My thoughts on “splitting” fosters up

When I have an uneven group of kittens and it’s time to start looking for their families, I always get the same well-meaning comments:

“You can’t split them up!”
“Someone adopt all three!” (Easier said than done!)
“He’s all alone…” (after two are adopted)

I understand where these feelings come from. No one likes to see friends getting separated. But if you’ve followed me for some time, you know I don’t take these decisions lightly. I always try my absolute best to find the right homes for my foster kittens.

When I have a trio, I do start by trying to find a family who wants all three—especially if I feel it’s in the kittens’ best interest. But sometimes, one kitten is more independent or might thrive in a home with other friendly cats or dogs. It’s never a one-size-fits-all decision.

Take Shrimp, for example. He arrived with his sibling Grits, but from the beginning, I could see they weren’t going to be bonded. All Shrimp wanted was me, while Grits wanted a feline playmate. That’s why I brought in Waffles—a new foster—just for Grits. Waffles was intense and unsure at first, but I knew in my heart that the two would click. And they did. Grits and Waffles are now inseparable in their forever home.

So what about Shrimp?

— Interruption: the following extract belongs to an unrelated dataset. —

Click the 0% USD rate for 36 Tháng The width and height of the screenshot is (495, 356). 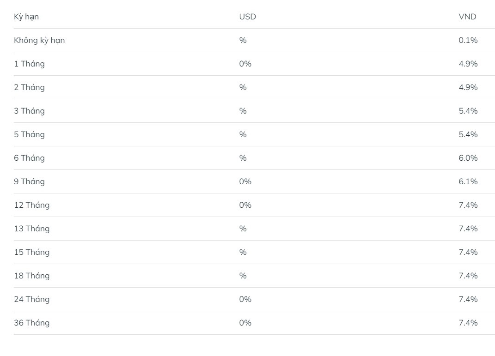(x=245, y=323)
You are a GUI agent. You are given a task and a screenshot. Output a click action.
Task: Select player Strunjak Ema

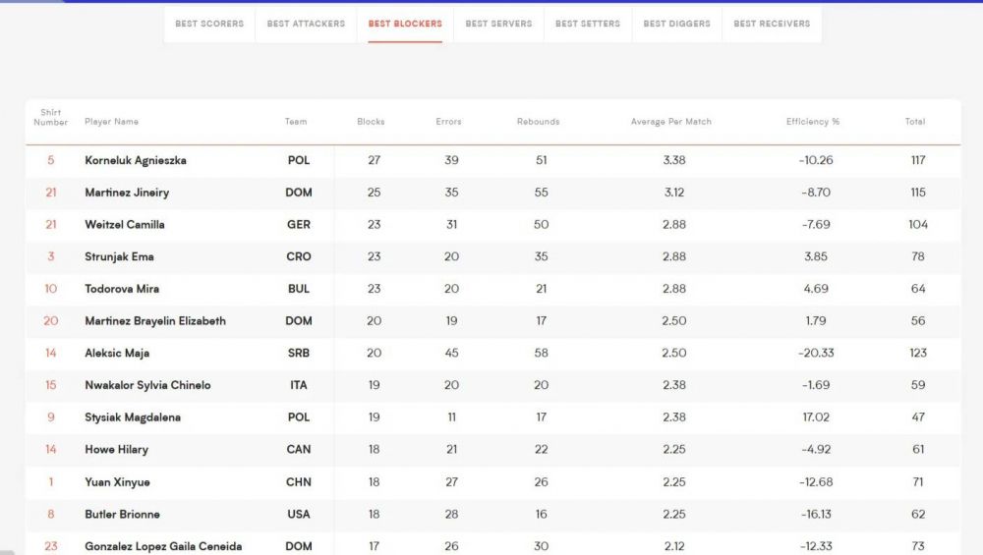click(x=119, y=256)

I had a special plan for him too. He had already met one of my previous adopters—the one who adopted Apollo months before. She was open to bringing home a second kitten but wasn’t sure who or when. I love when adopters come to me with that trust and openness—just like Nova’s mom did when she asked me to help find a friend for her solo cat, Sophie. Nova and Sophie are now the best of friends. And Shrimp? He joined Apollo, and now they’re peas in a pod!

I’ve made similar decisions before. Willow, Tiger Lily, and Jasper came from the same hoarding situation. I decided to keep Tiger Lily and Jasper together, as they were much closer, and placed Willow—who was confident and independent—on his own. It took very little time for Willow to bond with his new kitty siblings.

One of my only hard rules is that none of my foster kittens go to homes where they’ll be the only furry kid. Confident cats like Willow or Pebbles can more easily adjust to new environments, as long as the family is mindful during the integration.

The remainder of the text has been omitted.